Seamos Mejores Maestros | Discurso
¿Qué son las profecías?
Introducción
Cuando escuchamos la palabra profecía, muchas personas piensan de inmediato en predicciones misteriosas sobre el futuro. Algunos incluso creen que solo tienen que ver con fechas o acontecimientos extraordinarios.
Pero hoy queremos responder una pregunta muy sencilla y a la vez muy importante: ¿qué son realmente las profecías según la Biblia?
Nuestro objetivo en este discurso es informar y aclarar qué son las profecías, cómo se comunicaban y por qué siguen siendo tan valiosas para nosotros hoy.
Primer punto: ¿Qué son las profecías según la Biblia?
La Biblia da una respuesta clara.
Una profecía es un mensaje inspirado por Dios, una revelación divina. Los profetas no hablaban por cuenta propia ni expresaban opiniones personales. Tal como explica la Biblia, ellos “hablaron de parte de Dios impulsados por espíritu santo”.
Esto significa que el mensaje venía de Dios, y el profeta tenía la responsabilidad de transmitirlo fielmente a otras personas. Así que, más que adivinos del futuro, los profetas eran portavoces de Dios.
Este punto nos ayuda a entender que las profecías no nacen de la imaginación humana, sino de la voluntad de Dios.
Segundo punto: ¿Cómo se comunicaba Dios con los profetas?
Ahora bien, alguien podría preguntarse: ¿cómo hacía Dios para transmitir esos mensajes?
La Biblia muestra que utilizó varios métodos, según la situación.
En algunos casos, Dios usó la escritura, como cuando entregó los Diez Mandamientos.
En otras ocasiones, utilizó ángeles para comunicar el mensaje con exactitud.
También empleó visiones y sueños, que podían darse cuando el profeta estaba despierto o mientras dormía.
Y en muchos casos, Dios guió los pensamientos de sus siervos por medio de su espíritu santo. El mensaje era divino, pero los profetas expresaban esas ideas con sus propias palabras.
Esto nos enseña algo muy importante: Dios se aseguró de que su mensaje fuera claro, confiable y comprensible.
Tercer punto: ¿Predicen el futuro todas las profecías?
Aquí surge otra pregunta muy común: ¿todas las profecías hablan del futuro?
La respuesta es no.
Es verdad que muchas profecías están relacionadas con acontecimientos futuros, pero no todas predicen sucesos. Algunas advierten, corrigen, enseñan o revelan información que solo Dios podía conocer.
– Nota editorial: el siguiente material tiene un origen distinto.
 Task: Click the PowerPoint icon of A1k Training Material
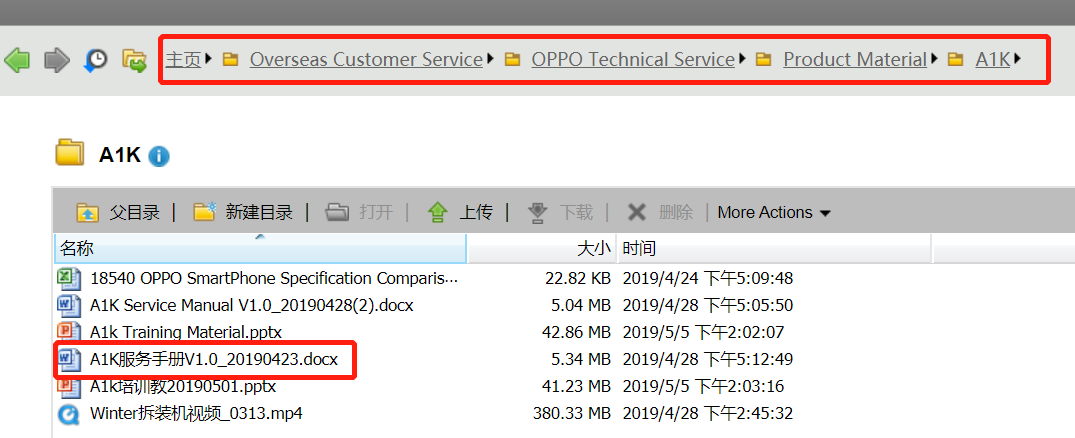(x=68, y=332)
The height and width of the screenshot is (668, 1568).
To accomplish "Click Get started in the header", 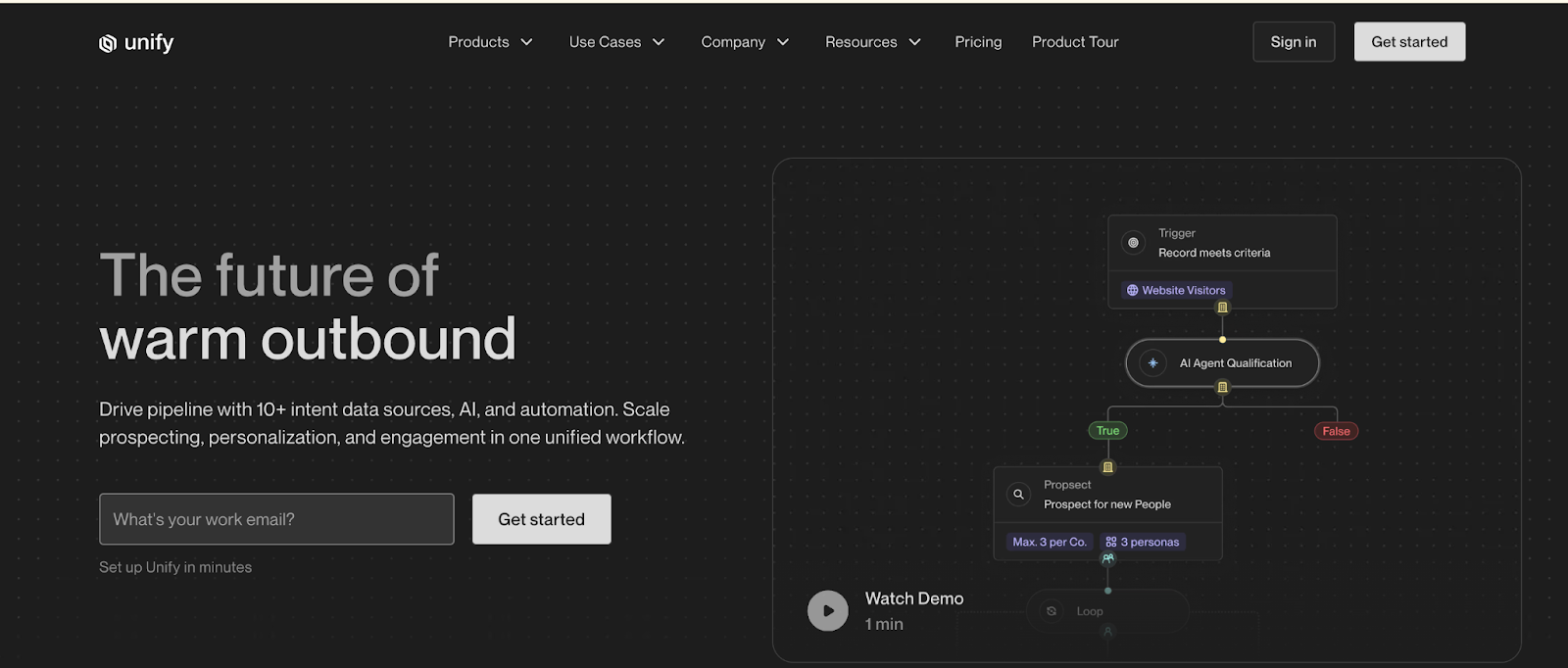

Por ejemplo, los profetas advertían a los israelitas sobre las consecuencias de su conducta. Si obedecían, recibirían bendiciones; si no, enfrentarían problemas. El futuro dependía de las decisiones que tomaran.
También vemos casos en los que un profeta reveló hechos del pasado o del presente, como cuando Jesús habló con la mujer samaritana. Ella reconoció que Jesús era profeta, aunque no le estaba prediciendo el futuro.
Así que las profecías no solo miran hacia adelante; también ayudan a las personas a reflexionar y cambiar su vida ahora.
Resumen y conclusión
Antes de terminar, repasemos brevemente los puntos principales, tal como recomienda la Biblia en Hebreos 8:1, que nos anima a centrarnos en lo más importante.
Primero, aprendimos que las profecías son mensajes inspirados por Dios, no ideas humanas.
Segundo, vimos que Dios usó distintos métodos para comunicarse con los profetas y asegurar la fidelidad del mensaje.
Y tercero, entendimos que no todas las profecías predicen el futuro, pero todas tienen un propósito: orientar, advertir y fortalecer la fe.
Conocer qué son realmente las profecías nos ayuda a confiar más en la Biblia y en su Autor. No se trata solo de saber lo que pasará, sino de comprender cómo Dios nos guía, nos enseña y nos invita a tomar buenas decisiones hoy, con la mirada puesta en un futuro mejor.